With software like Squarespace and Wix making it easier than ever to “build your own website” more and more candidates are taking matters into their own hands to build their own campaign websites, without the help (or cost) of a professional agency. And they’re getting mixed results.
Your campaign website is one of the most important assets you have. It’s truly the only member of your team working 24/7. And increasingly, this may be the only contact, through social media and Google Search, that a voter has with your campaign. Getting the website right is essential.
Here are some important considerations when deciding whether you should use a website builder like Squarespace or Wix rather than hiring a professional to build your website.
DIY website builders are attractive for their low costs. Their most expensive packages are typically priced at around $50 per month – roughly half of what a professionally built website could cost. When you’re just launching your campaign and on a tight budget, that looks a lot more attractive than the cost of working with a professional.
Unlike a website built by a professional, you can get a DIY website up and running in about an afternoon. Beware that, despite their marketing promises, if you’re not familiar with the tools there is a learning curve for getting up to speed with them and making your website could take you several hours. Before you decide to spend 8 hours or more wrangling your website on a DIY builder, consider what your time is worth as a professional or as a candidate and the value of a professionally built website comes into focus. Just an hour of fundraising calls could cover the investment.
You’ll get lots of added value from hiring a professional to build your website for you – especially if they’re experienced in politics – because they’ll know things you don’t know, including what disclaimers are required, the latest tactics and trends, and how to make sure your site appears in Google searches. Building your website on your own means you’re missing out on their perspective and experience. If you’re a first-time candidate, is that a corner you can afford to cut?

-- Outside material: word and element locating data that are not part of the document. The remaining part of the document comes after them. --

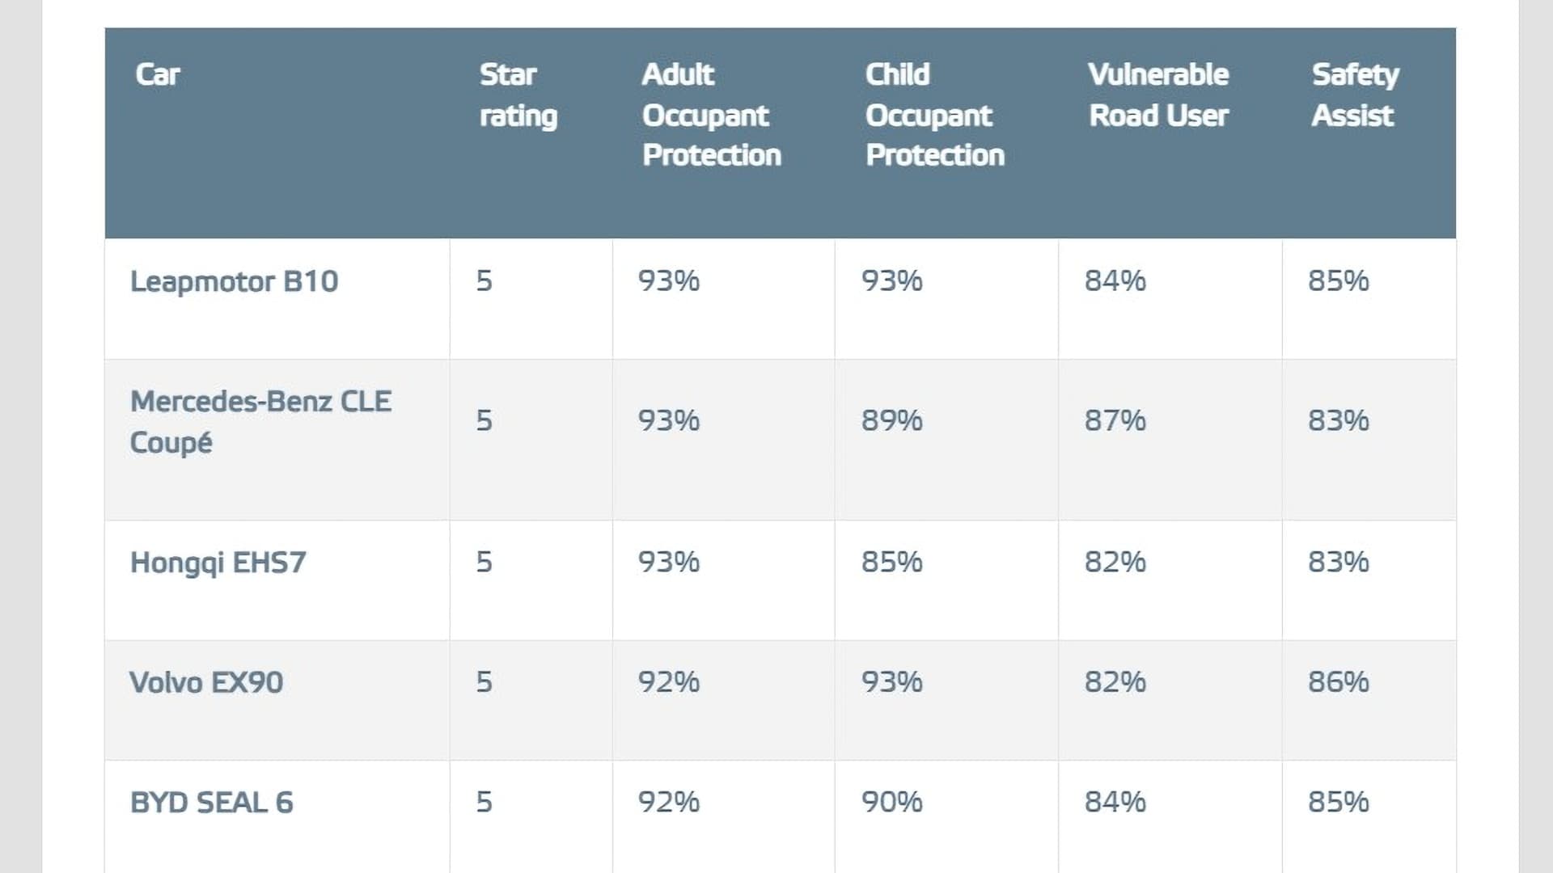Select the Adult Occupant Protection header

tap(711, 114)
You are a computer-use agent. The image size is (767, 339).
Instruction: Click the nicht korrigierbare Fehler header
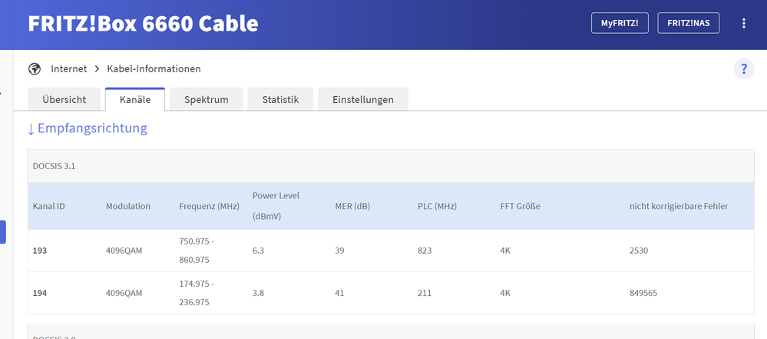point(678,206)
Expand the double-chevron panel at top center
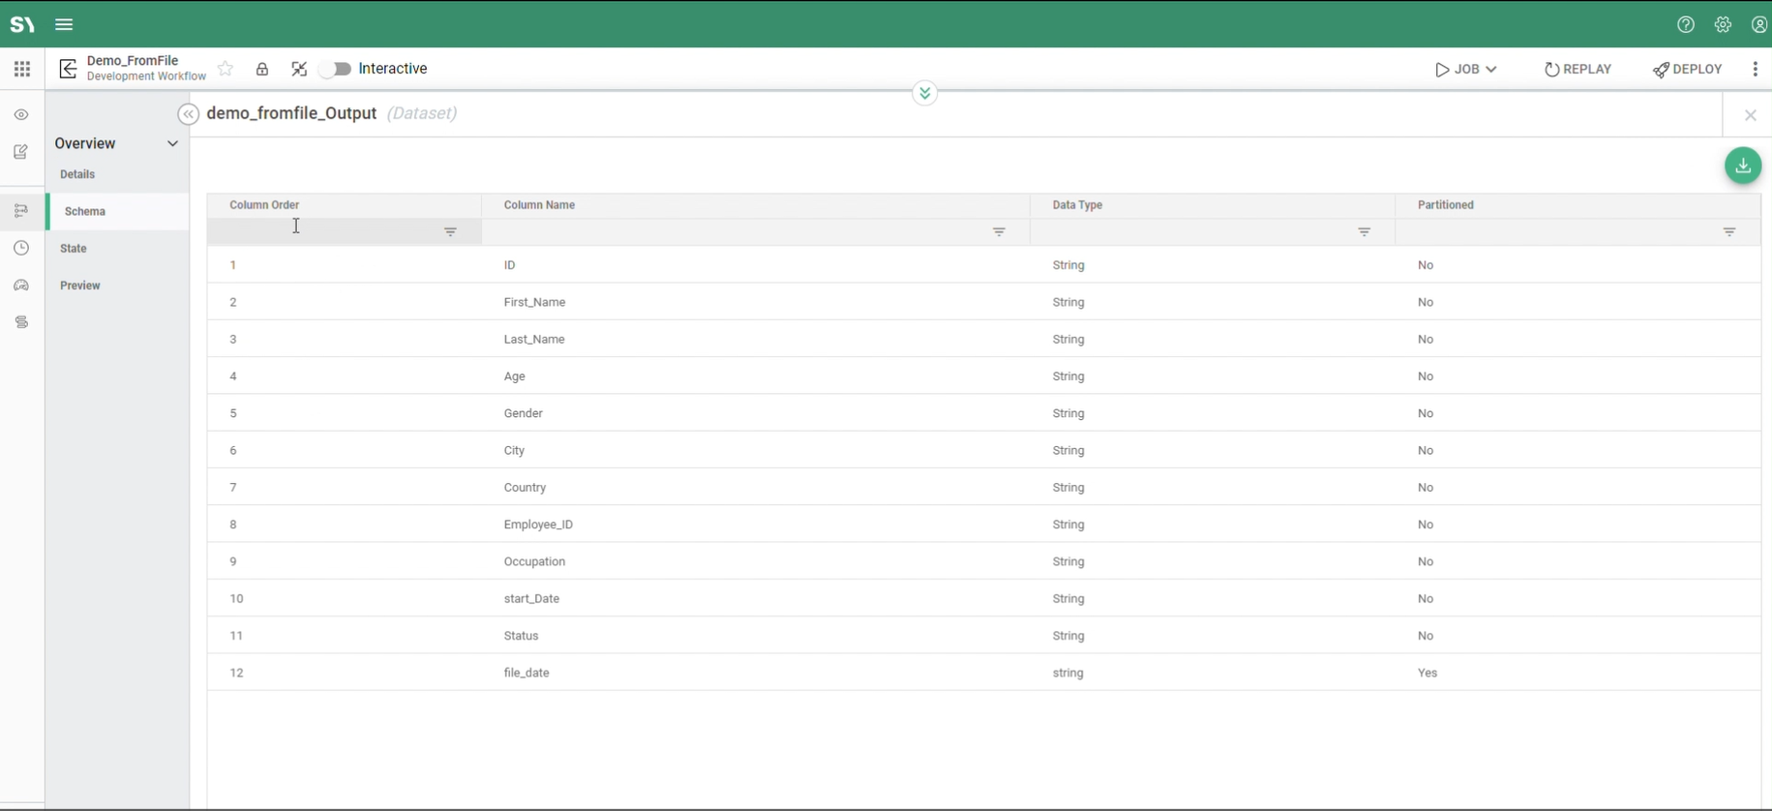1772x811 pixels. (924, 94)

Even though DIY website builders promise total customization, what they mean is you can customize within their parameters. And since their target customers are small businesses (not political campaigns), it will be difficult to customize their existing templates for your specific use cases.
There are even restrictions on adding in third party tools you may want to use later on, like building custom audiences on Facebook or tracking conversions from ads. By using a DIY website builder, you limit what’s possible with your website later on in the campaign.
You should never launch your campaign without a website – even if it’s just a basic landing page with a donate button and a signup form – so if budget is holding you back, a DIY builder is a great option. But a DIY website should only be a temporary placeholder.
Your campaign website is working 24/7 and it’s how most of your voters will interact with your campaign. You can’t afford not to invest in your website.